** Opening Extracted data block **

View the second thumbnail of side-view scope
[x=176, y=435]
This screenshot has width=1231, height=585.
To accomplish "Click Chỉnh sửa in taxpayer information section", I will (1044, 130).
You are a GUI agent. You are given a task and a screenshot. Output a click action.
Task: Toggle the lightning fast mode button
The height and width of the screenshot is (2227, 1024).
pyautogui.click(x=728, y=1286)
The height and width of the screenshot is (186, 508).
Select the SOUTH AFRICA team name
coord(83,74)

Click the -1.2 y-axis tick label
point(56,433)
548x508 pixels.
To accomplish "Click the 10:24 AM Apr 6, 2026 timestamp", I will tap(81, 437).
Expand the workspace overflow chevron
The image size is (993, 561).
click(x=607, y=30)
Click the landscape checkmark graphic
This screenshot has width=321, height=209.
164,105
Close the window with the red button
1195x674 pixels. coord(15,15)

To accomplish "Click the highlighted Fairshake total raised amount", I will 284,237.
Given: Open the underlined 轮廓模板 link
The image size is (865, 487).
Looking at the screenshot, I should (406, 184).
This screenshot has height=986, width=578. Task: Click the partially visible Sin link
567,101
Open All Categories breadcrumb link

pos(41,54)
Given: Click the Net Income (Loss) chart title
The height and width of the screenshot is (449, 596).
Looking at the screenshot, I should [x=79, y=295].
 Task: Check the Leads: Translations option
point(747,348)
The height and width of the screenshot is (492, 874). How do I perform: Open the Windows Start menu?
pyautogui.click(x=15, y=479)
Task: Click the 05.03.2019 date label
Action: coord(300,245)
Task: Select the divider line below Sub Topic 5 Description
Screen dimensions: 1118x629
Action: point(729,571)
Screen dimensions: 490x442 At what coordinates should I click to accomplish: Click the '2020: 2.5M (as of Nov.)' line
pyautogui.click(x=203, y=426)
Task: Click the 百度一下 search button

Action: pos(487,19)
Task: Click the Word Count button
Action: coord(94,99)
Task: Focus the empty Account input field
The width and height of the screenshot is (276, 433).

** Closing Extracted data block **

Could you copy every line in the records that holds "will"?

Answer space.
To accomplish "Click Chỉnh sửa in taxpayer information section", I will (1044, 130).
To accomplish "Click the 10:24 AM Apr 6, 2026 timestamp", I will tap(81, 437).
To accomplish "Click the highlighted Fairshake total raised amount", I will 284,237.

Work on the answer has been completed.